**Exercise details**.
Please set down every entry again exactly as it stands, without the pictures.

-*-

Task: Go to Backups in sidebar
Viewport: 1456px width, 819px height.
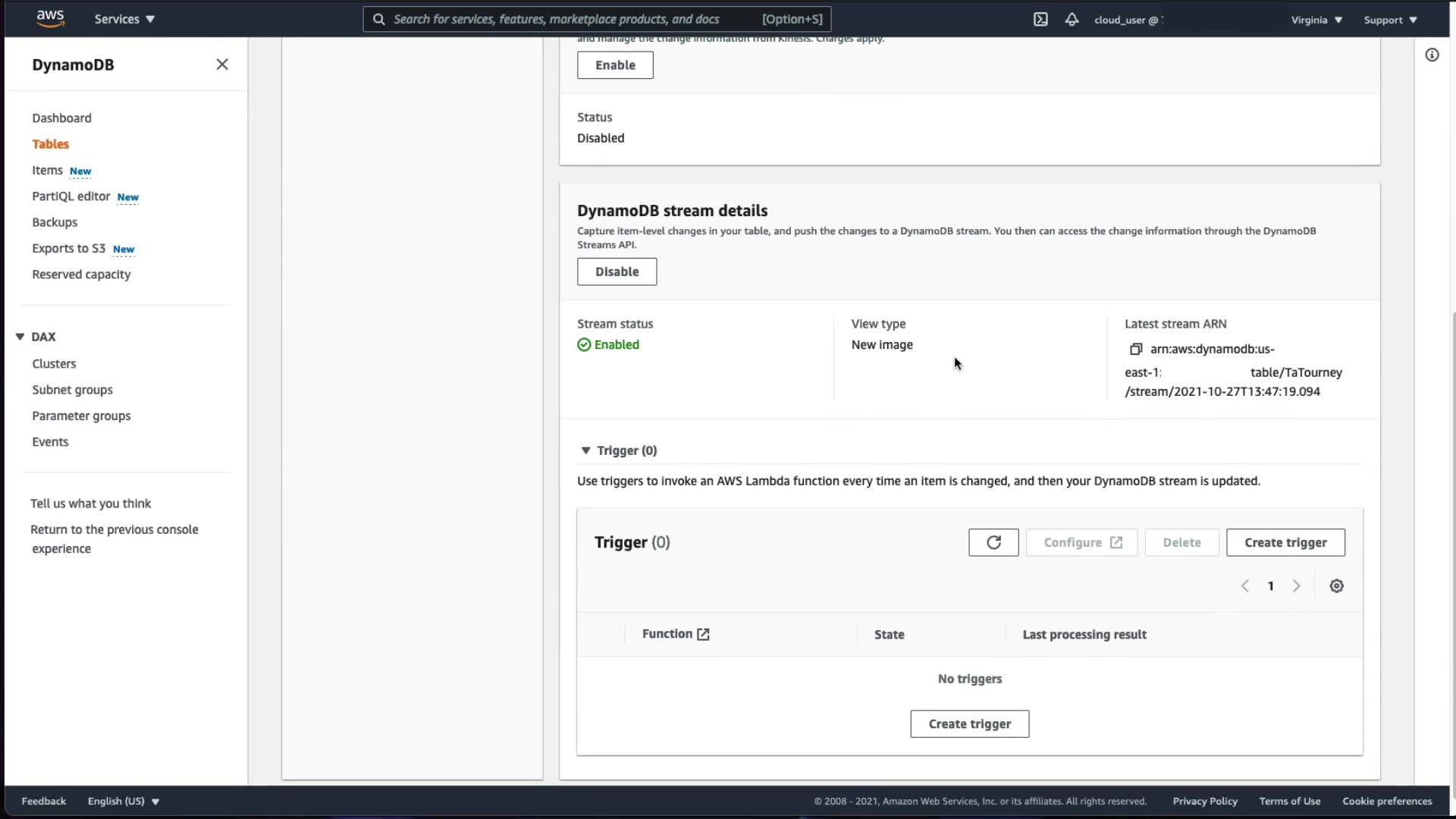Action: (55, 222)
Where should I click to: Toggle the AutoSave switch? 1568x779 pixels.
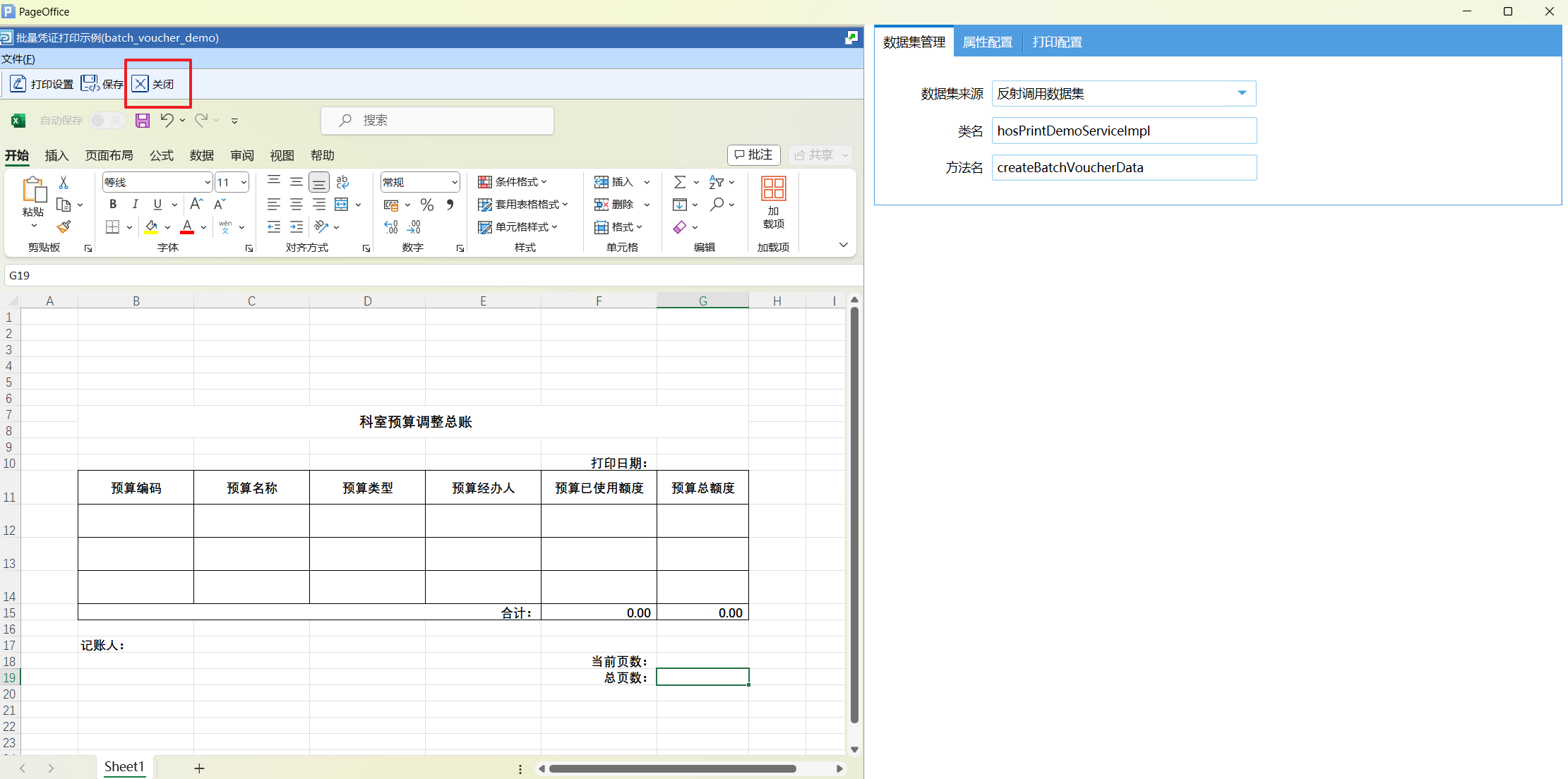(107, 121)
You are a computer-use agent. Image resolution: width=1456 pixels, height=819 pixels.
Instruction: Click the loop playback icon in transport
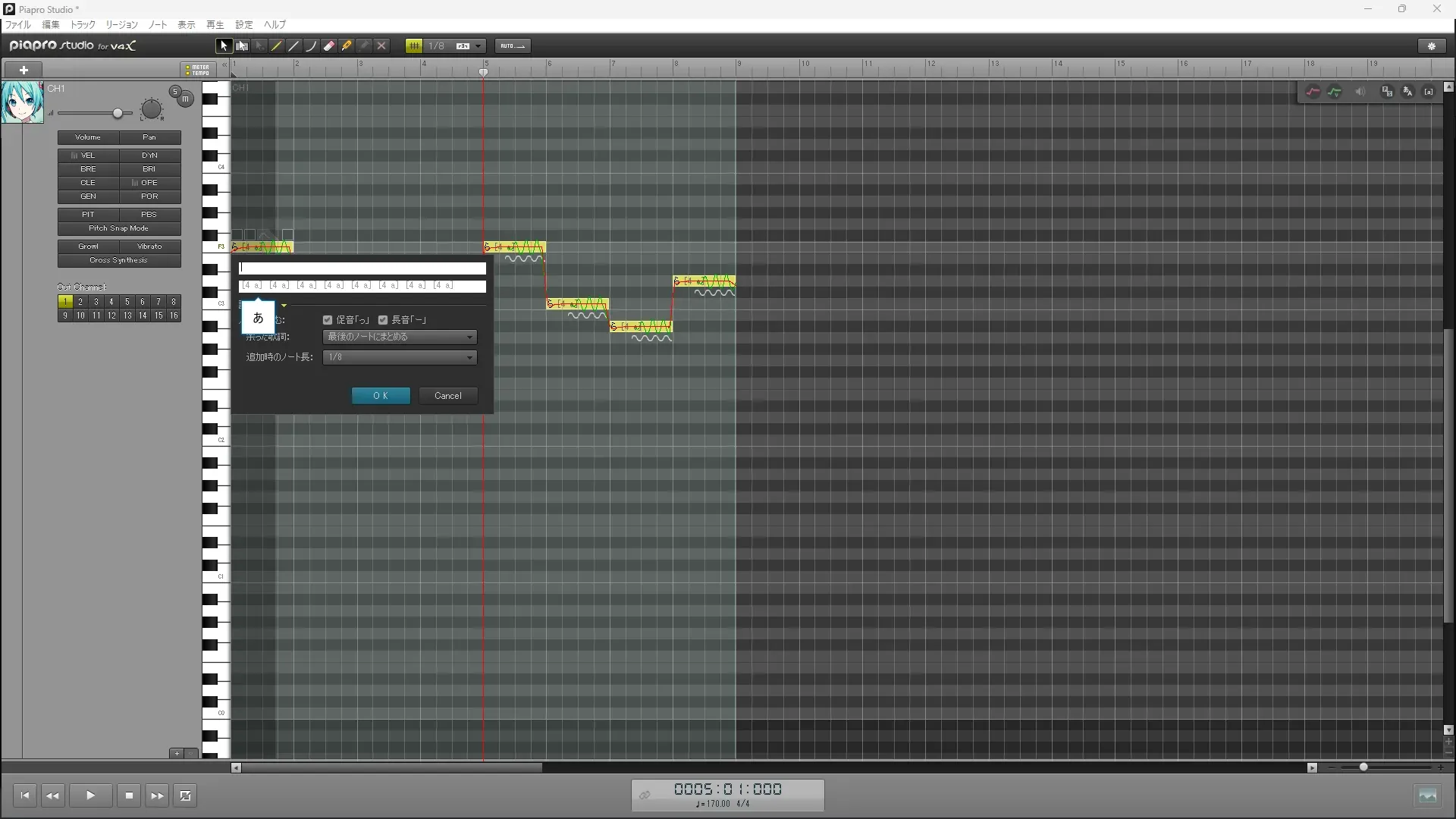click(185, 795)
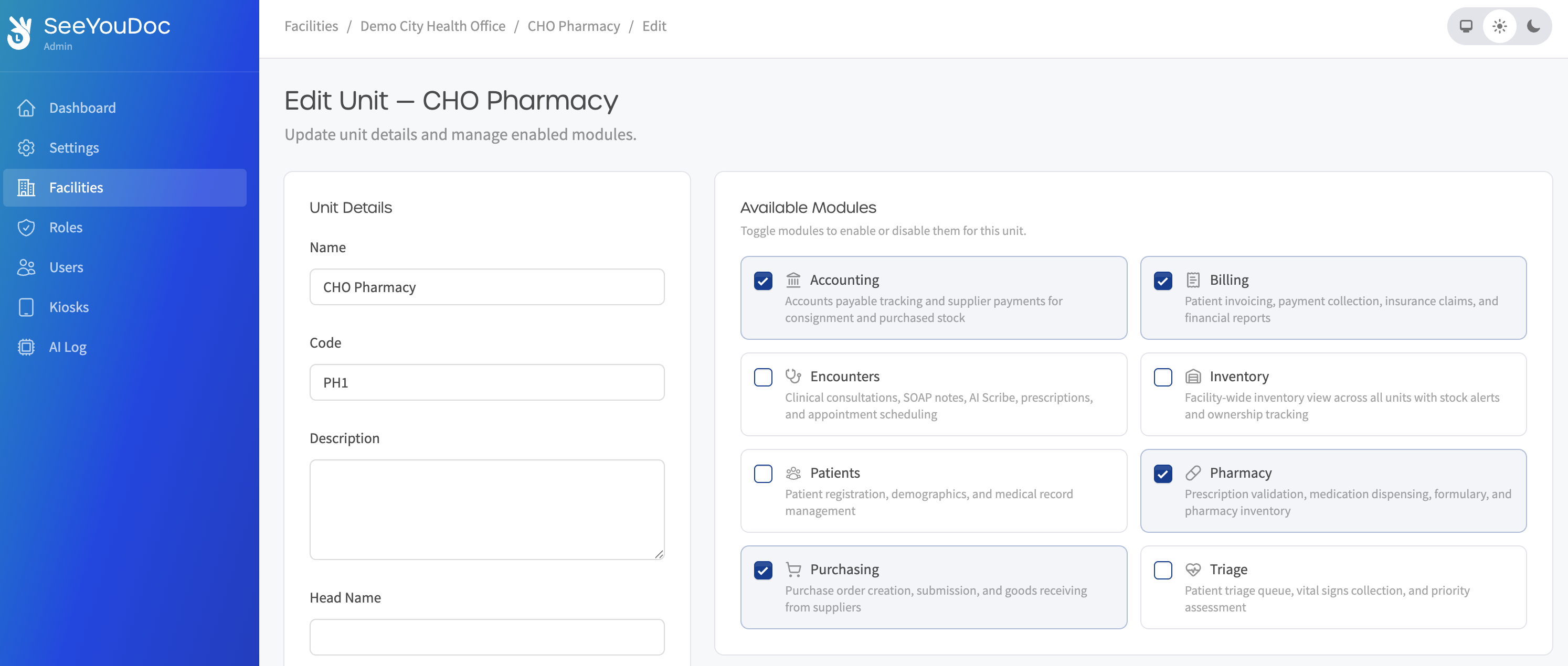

-*-

**Finished exercise**.
Task: Go to Backups in sidebar
Viewport: 1456px width, 819px height.
Action: (55, 222)
Where should I click to: Toggle the AutoSave switch? 1568x779 pixels.
(107, 121)
You are a computer-use agent. Image resolution: width=1456 pixels, height=819 pixels.
Instruction: Click the loop playback icon in transport
click(185, 795)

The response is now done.